In this section of English 200, students will study the various meanings of vocation.  The course readings are drawn from a range of disciplines, including literature, philosophy, religious studies, history, and film studies.  Through a series of formal and informal writing assignments, students will also examine their own calling, explore possible careers, and identify ways to use their gifts and talents to serve others.  Big questions of the course include: Where am I going in life?  What do I want my future to be?  What am I being called to do?  How much choice do I have defining my life?  What are my unique gifts and talents?  What are my obligations to others?


Voices and Visions

By examining social and cultural images, students will a  nalyze the visual as it has become an integral part of rhetorical experiences.

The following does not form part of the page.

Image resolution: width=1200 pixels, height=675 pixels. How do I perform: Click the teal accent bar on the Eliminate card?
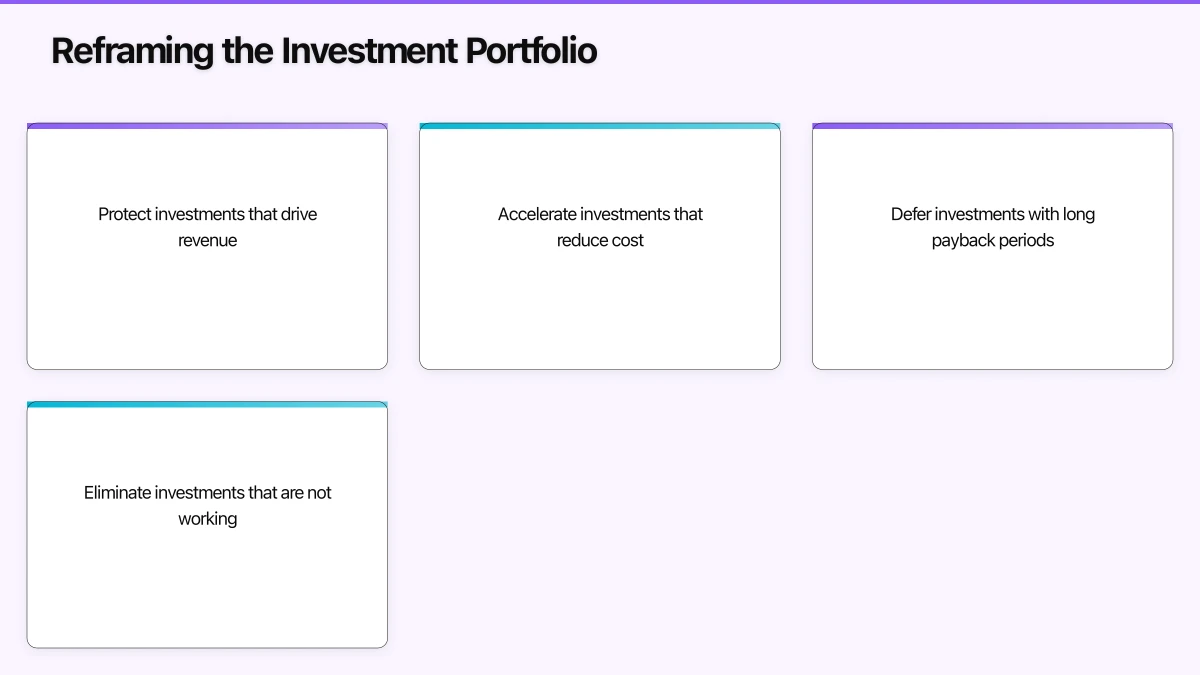pos(207,404)
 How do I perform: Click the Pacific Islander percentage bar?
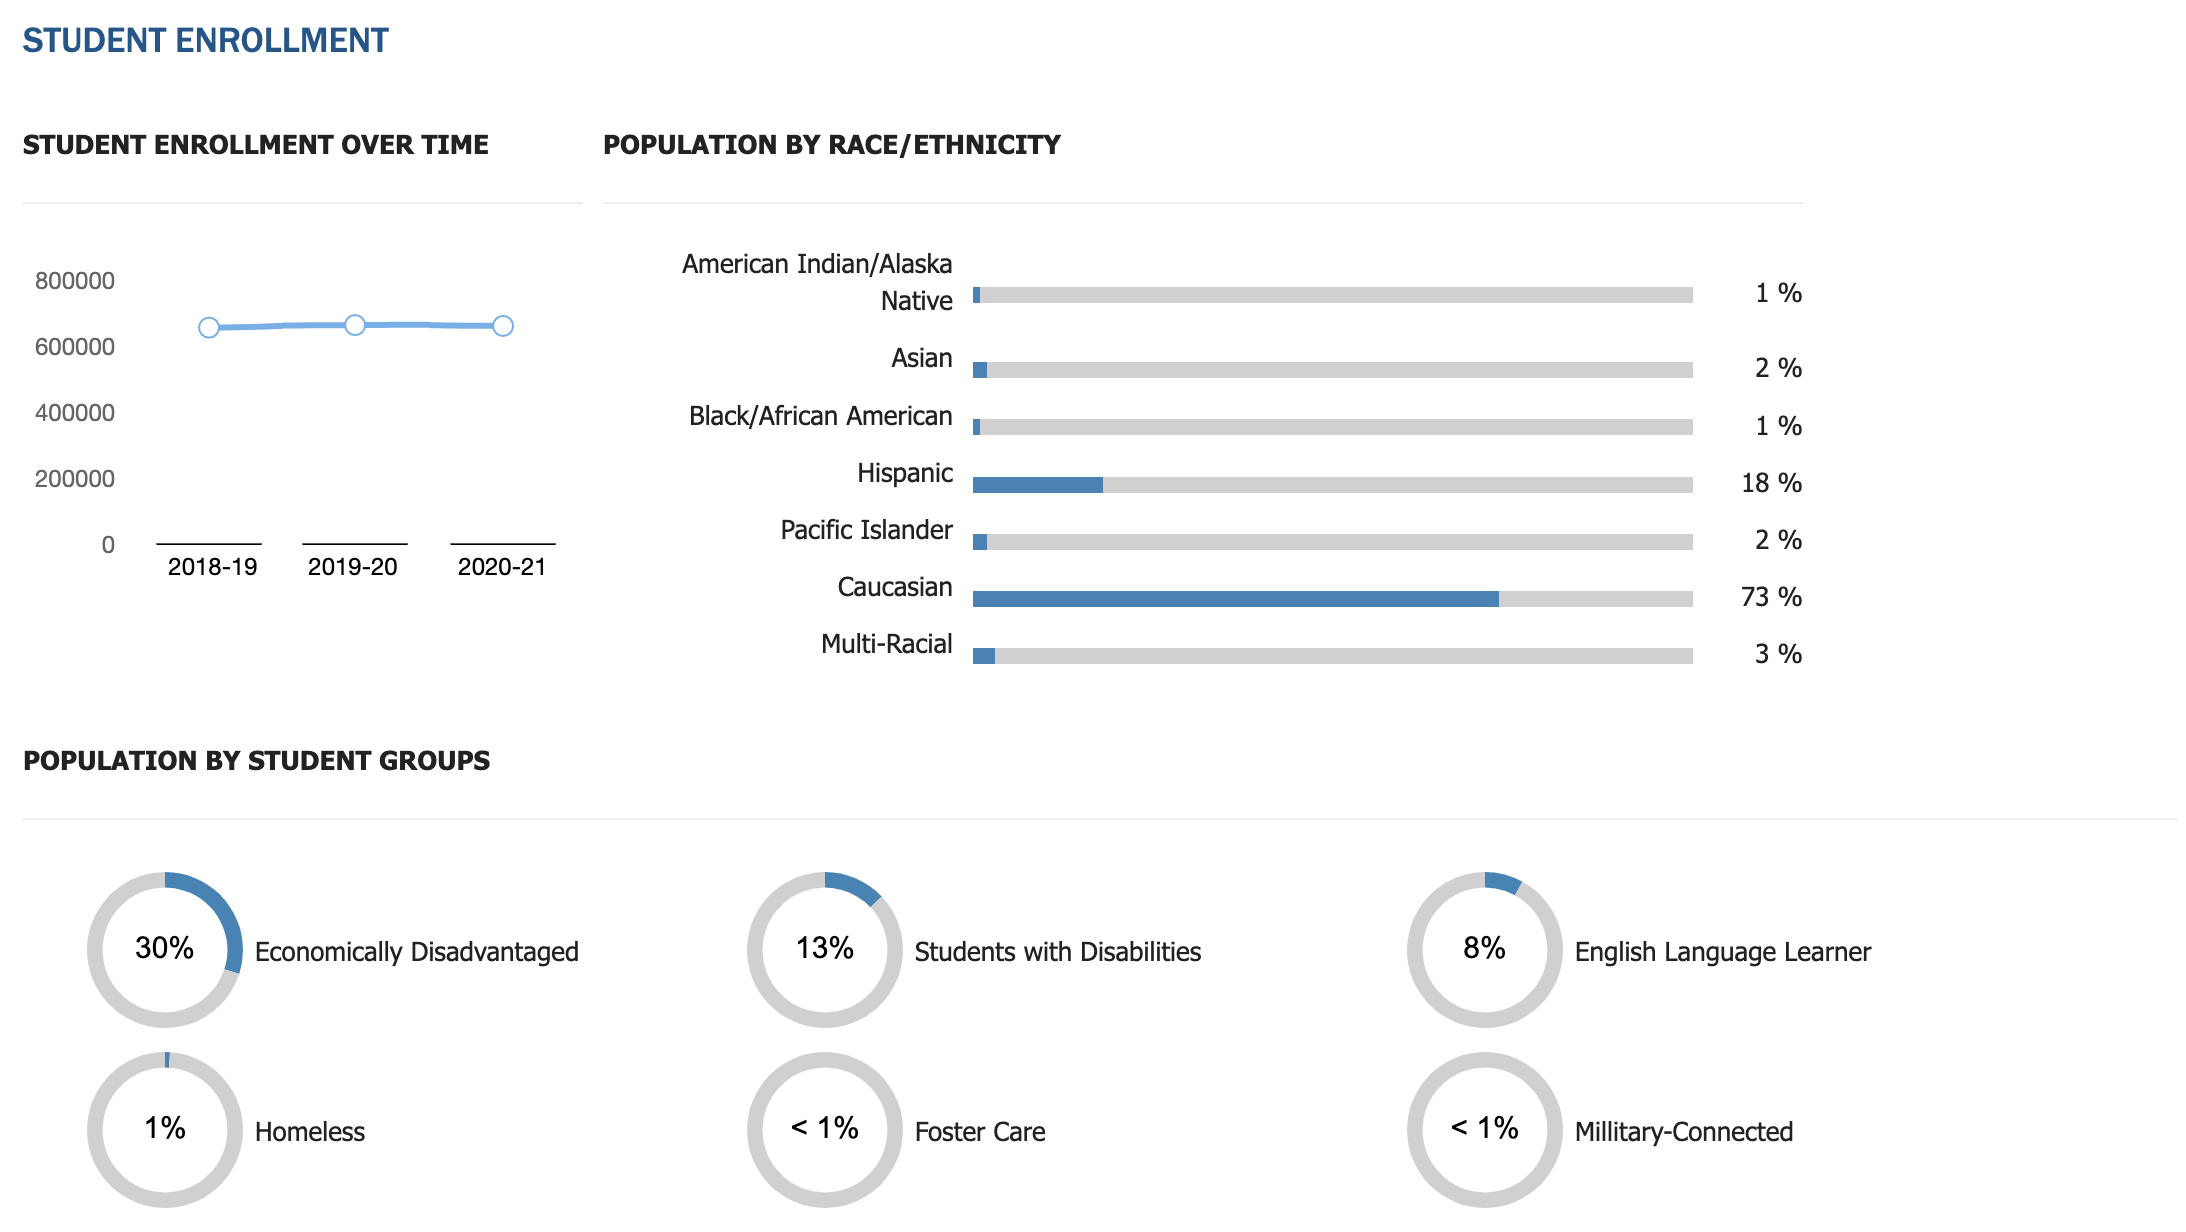(x=1333, y=542)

In general, this course proposes to itself the departmental student outcomes:

  • Write about primary and secondary texts on the course them (Voices & Visions) in a manner that reflects the ability to read critically;
  • Engage in a process approach to writing college-level prose;
  • Produce rhetorically effective college-level expository prose;
  • Produce well researched academic arguments and appeals that are documented in accordance with the MLA style manual;
  • Examine one topic from at least three disciplinary perspectives (two of which are in the Humanities Commons);
  • Examine one topic with attention to difference such as class, gender, race, sexuality, or religion;
  • Explore the relevance of the Catholic intellectual tradition for the study of reading, writing, and rhetoric as human endeavors.


War in the Arts

This course will discuss and research what it means to be human through two perspectives: 1.) the effects war has on art, as well as 2.) the effects art has on a society before, during, and after its wars. We will travel along many paths, most of which will be chosen by students. After our general discussions, each student will select her or his favorite or most intriguing piece of art about war to focus on for the final research project.


  • Art and War, by Laura Brandon

Other articles and stories:

  • “Late Night Thoughts on Listening to Mahler’s Ninth Symphony,” by Lewis Thomas
  • “Soldier’s Home,” by Ernest Hemingway
  • “How to Tell a True War Story,” by Tim O’Brien
  • “Warrior Code,” by Elizabeth Samet
  • “Quotes by Sun Tzu,” by Sun Tzu
  • “Artists in Time of War,” by Howard Zinn


  • Fred Kirchner                                                                        
  • Gerald McCarthy                                                       
  • Marilyn M. McMahon                                                           
  • Robert Lee Brewer                                                   
  • Matthew Arnold                                                        
  • Wilfred Owen
  • Siegfried Sasson
  • Yusef Komunyakaa

Songs and Videos:

  • Billy Joel
  • Paul Simon
  • John Lennon
  • Maya Lin

Other Readings:

  • Poetics, by Aristotle
  • “Concepts of Beauty,” by Thomas Aquinas
  • “The Idea of a University,” by Cardinal John Henry Newman
  • “War and Anti-War Art,” by Pablo Picasso


War Fiction

This section will study how various aspects of war have been represented in fiction. We will look at such figures and events as basic training, the enemy, the wounded, home-coming, and mental trauma. We will try to study as broad a range of texts as we can, in terms of both genre (film, novel, song) and conflict (the American Civil War, the 1991 Gulf War). One of our concerns during the semester will be to identify if the fiction we are studying ultimately works to distance us from war, or to bring us imaginatively closer to it. This will be significant as we speculate upon how these texts contribute to a kind of national consciousness and address a number of moral concerns. However, as far as the papers are concerned, students will have the opportunity to choose their own focus and pursue their own interests. Major writing assignments will encourage students to develop their own writing process, construct their own arguments, and conduct/use research.